Rabu 07 Sep 2016 22:14 WIB

Profesor AS: Cina Harus Diimbangi di Laut Cina Selatan

Citra satelit terbaru menunjukkan pembangunan hanggar militer di Karang Subi, Laut Cina Selatan oleh Cina.
Foto: The New York Times
Citra satelit terbaru menunjukkan pembangunan hanggar militer di Karang Subi, Laut Cina Selatan oleh Cina.

REPUBLIKA.CO.ID, JAKARTA --  Kunci dari penyelesaian sengketa wilayah di Laut Cina Selatan adalah dengan mengimbangi kekuatan Beijing yang saat ini terlalu besar bagi negara-negara lain di kawasan Asia Tenggara.

Hal itu disampaikan Julian Ku, seorang profesor hukum internasional dari Universitas Hofstra Amerika Serikat di Jakarta, Rabu. Menurut Julian Ku, dengan kekuatan militer dan ekonomi paling besar se-Asia, Cina seringkali memaksakan kepentingan terhadap negara-negara kecil sekitar.

Hal itu seperti nampak pada penolakan Beijing pada keputusan pengadilan arbitrase internasional terkait sengketa wilayah dengan Filipina. Upaya mengimbangi kekuatan Cina sebenarnya telah banyak dilakukan oleh negara-negara bersengketa langsung, seperti Filipina, Malaysia, Vietnam, dan Brunei Darussalam.
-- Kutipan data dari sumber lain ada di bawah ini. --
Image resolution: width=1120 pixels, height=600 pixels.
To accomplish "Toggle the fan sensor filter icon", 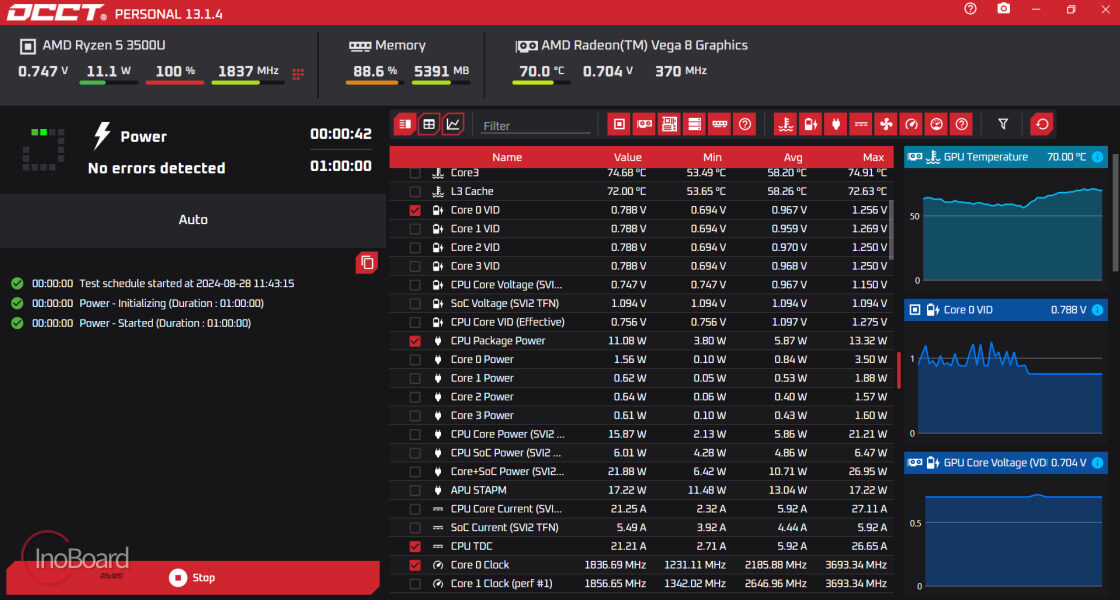I will click(886, 124).
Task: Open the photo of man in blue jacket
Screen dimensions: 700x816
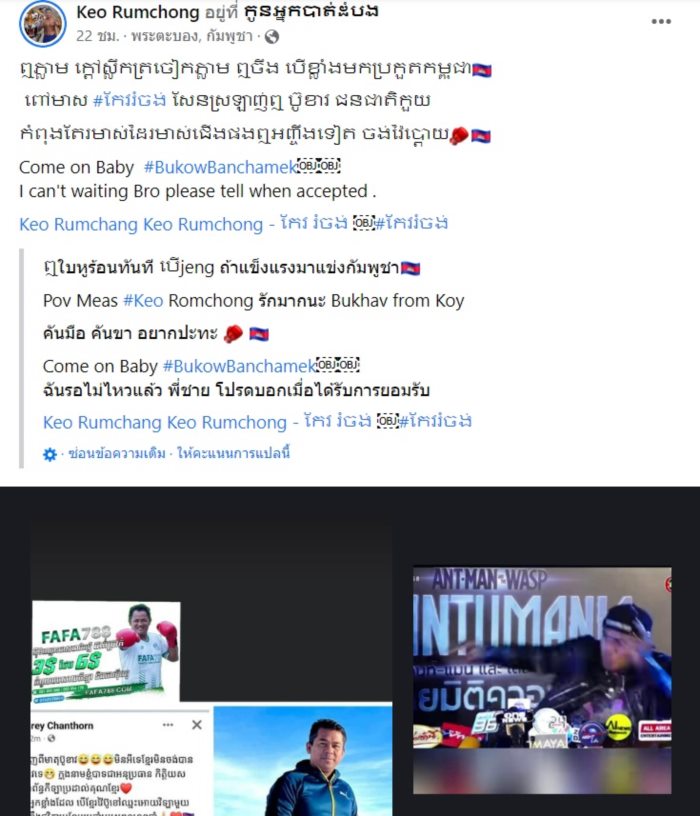Action: (x=303, y=761)
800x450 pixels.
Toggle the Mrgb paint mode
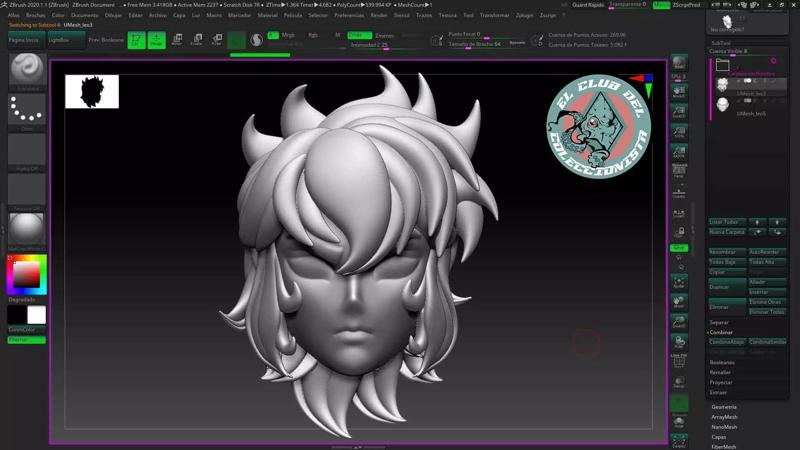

Prof. Ku memaparkan tiga perimbangan untuk mengimbangi kekuatan China yakni pertama ASEAN,  kedua Amerika Serikat dan ketiga yakni Alternatif.

Baca juga,  Sengketa Laut Cina Selatan, Cina-Filipina Abaikan Perundingan Langsung.

ASEAN, kata ia, memperjuangkan penandatanganan "Code of Conduct" (CoC) di tingkatan organisasi regional Asia Tenggara (ASEAN) untuk kemudian merundingkannya dengan Cina.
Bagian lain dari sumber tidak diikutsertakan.